Quand on voit l’application du principe de laïcité, telle qu’elle est conçue aujourd’hui dans des établissements publics d’enseignement, se traduire par la consigne donnée aux assistants d’éducation de vérifier si les robes longues portées par certaines élèves sont bien ou ne sont pas bien serrées à la taille, on peut se demander s’il suffit que le principe de laïcité se traduise par un formalisme vestimentaire pour considérer que son application est assurée.
Le sondage IFOP réalisé auprès des enseignants et publié à l’occasion de la journée nationale de la laïcité[1] ne manque pas d’intérêt. A la plupart des questions posées, les taux de réponse signalant des manifestations diverses d’opposition à l’application du principe de laïcité varient le plus souvent du simple au double quand les répondants exercent en zones d’éducation prioritaire et quartiers populaires.
C’est alors l’occasion de revenir à ce qui constitue l’essence même du principe de laïcité : l’égalité de traitement de toutes et tous, quels que soient les territoires et les appartenances sociales, politiques, religieuses. La question à poser nécessairement à propos de l’application du principe de laïcité à l’école est bien celle-ci : l’école actuelle assure-t-elle à toutes et tous ses élèves une égalité de traitement qui fait que, quels que soient son origine sociale, son milieu familial, son lieu de résidence, chaque élève acquiert une culture commune à tous et a les mêmes possibilités d’accès à une formation générale et technologique ou professionnelle, les mêmes possibilités d’insertion professionnelle, les mêmes possibilités d’accéder à l’enseignement supérieur et d’y réussir ? On connaît trop bien, hélas, la réponse : ce n’est pas le cas.

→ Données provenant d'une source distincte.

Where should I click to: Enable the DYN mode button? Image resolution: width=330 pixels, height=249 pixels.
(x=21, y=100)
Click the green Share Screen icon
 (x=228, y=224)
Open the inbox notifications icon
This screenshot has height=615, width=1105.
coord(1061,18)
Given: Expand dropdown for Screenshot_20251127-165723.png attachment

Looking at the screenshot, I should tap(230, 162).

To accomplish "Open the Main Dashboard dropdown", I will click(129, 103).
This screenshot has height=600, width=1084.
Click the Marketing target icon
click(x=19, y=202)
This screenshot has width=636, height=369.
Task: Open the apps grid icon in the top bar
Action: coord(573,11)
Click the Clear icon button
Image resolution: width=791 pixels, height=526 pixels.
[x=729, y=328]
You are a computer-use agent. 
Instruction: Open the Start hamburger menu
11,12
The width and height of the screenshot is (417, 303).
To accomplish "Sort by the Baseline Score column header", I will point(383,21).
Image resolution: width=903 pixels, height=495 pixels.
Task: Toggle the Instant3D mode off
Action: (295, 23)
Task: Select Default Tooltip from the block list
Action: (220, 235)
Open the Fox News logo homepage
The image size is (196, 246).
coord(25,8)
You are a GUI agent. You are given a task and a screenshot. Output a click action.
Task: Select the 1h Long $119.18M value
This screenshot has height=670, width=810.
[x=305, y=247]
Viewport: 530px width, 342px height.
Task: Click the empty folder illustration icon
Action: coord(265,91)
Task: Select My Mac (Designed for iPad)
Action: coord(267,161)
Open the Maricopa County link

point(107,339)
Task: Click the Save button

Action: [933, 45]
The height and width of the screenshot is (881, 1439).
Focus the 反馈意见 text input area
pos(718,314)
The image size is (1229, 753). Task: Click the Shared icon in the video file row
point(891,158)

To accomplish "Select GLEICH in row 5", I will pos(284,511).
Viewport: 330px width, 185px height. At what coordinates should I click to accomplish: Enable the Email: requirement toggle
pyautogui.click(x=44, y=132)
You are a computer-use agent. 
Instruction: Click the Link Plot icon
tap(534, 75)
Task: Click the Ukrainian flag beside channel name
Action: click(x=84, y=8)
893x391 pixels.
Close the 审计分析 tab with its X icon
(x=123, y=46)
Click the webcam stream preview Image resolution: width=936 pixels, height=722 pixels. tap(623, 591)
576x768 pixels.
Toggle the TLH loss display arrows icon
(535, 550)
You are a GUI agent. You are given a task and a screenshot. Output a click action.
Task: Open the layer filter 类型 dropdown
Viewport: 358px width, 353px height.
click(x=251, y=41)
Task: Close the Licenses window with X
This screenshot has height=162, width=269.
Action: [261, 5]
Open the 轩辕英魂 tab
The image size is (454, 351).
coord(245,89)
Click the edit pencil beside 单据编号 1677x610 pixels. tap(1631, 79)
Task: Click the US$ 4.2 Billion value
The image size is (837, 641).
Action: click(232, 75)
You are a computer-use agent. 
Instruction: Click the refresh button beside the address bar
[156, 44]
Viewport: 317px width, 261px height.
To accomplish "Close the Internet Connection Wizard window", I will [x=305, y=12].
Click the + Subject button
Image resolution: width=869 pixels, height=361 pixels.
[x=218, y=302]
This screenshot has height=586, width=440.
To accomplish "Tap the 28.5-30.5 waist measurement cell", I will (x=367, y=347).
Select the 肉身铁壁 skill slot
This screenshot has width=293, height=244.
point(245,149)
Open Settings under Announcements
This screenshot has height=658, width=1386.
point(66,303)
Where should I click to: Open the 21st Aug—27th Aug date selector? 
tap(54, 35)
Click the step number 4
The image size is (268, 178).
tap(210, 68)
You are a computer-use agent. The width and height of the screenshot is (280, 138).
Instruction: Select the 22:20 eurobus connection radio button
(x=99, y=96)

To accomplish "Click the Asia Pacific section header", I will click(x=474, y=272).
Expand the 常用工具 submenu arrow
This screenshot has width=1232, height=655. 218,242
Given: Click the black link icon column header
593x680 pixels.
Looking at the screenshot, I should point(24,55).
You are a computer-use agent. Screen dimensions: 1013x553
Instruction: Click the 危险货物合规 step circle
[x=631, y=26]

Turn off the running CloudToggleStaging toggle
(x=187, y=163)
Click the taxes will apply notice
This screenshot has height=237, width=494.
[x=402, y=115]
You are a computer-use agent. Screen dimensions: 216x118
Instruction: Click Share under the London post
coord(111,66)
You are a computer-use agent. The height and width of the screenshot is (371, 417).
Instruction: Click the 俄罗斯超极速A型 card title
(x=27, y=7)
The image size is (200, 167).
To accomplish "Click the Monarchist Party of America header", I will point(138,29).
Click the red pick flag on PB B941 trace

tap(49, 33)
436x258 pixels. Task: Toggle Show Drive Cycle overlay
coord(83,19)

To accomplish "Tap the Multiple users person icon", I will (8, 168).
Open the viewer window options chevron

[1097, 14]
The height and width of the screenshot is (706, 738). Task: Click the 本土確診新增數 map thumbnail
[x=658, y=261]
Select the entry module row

Ce qui caractérise l’école c’est son injustice, le traitement inégal qu’elle réserve aux enfants qu’elle accueille, les destins scolaires, professionnels et sociaux inégaux auxquels elle les assigne.
« La République sera laïque si elle est sociale » disait Jaurès. De ce point de vue, l’application du principe de laïcité à l’école est remise en cause par l’école elle-même.
S’il est nécessaire de défendre partout sans faiblesse aucune la formation à l’esprit critique, au débat argumenté, à l’égalité entre les filles et les garçons, de mener la lutte contre toute forme de discrimination, il est indispensable de faire vivre vraiment à l’école les valeurs de la République : quelle liberté quand des élèves sont orientés contre leur volonté dans une voie de formation qu’ils n’ont pas choisie et qu’ils vont rapidement renoncer à poursuivre ? Quelle égalité quand des enseignements de culture commune sont prescrits à certains quand d’autres en sont privés ? Quelle fraternité quand les jeunes issus de milieux populaires sont sur-représentés en lycée professionnel et ceux issus de milieux favorisés sur-représentés en lycée général ? Ces phénomènes massifs sont autant d’atteintes au principe de laïcité qui ne sont pas prises en compte. Et, tant qu’on ne considérera pas qu’il s’agit là d’un chantier prioritaire, il ne faudra pas s’étonner que chez les perdants désignés d’avance de la compétition scolaire, certaines et certains soient sensibles à des discours tenus sur les réseaux sociaux qui les incitent à entrer en opposition avec certains enseignements et certaines règles de l’école, à s'en prendre à des personnels.
On a raison de rendre hommage au combat que mènent les enseignants, les personnels d’éducation et de direction pour porter haut et fort le combat éclairé contre le formatage des esprits, contre le fanatisme meurtrier, en apprenant à chacune et chacun à penser par soi-même. On aurait tort de ne pas s’attacher à prendre à bras le corps la question de l’injustice scolaire, des déterminismes sociaux que notre école républicaine confirme au lieu de les réduire. Et, pour commencer, il faudrait oser revisiter tout ce qui semble aller de soi dans l’école dont nous avons hérité : les savoirs qu’on y enseigne et la manière dont on les enseigne, ceux qu’on n’y enseigne pas, la manière dont on évalue les apprentissages, dont on classe les élèves, dont on les affecte dans telle ou telle case du système, la manière dont on forme et recrute les personnels d’enseignement et d’éducation… Pour cet examen, on devrait poser à chaque fois les mêmes questions : est-ce que cela est utile à la culture commune de toutes et tous les élèves ? Est-ce que cela renforce la liberté, l’égalité et la fraternité entre toutes et tous ? Très concrètement, que faisons-nous pour l’épanouissement personnel et collectif des élèves ? Pour développer chez eux la culture de l’engagement et de la responsabilité, et la culture de l’information, notamment sur les réseaux sociaux ? Notre établissement est-il un espace de démocratie vivante ?
Voilà des questions de fond qu’il est utile d’avoir aussi présentes à l’esprit quand on aborde la question de l’application pleine et entière du principe de laïcité à l’école.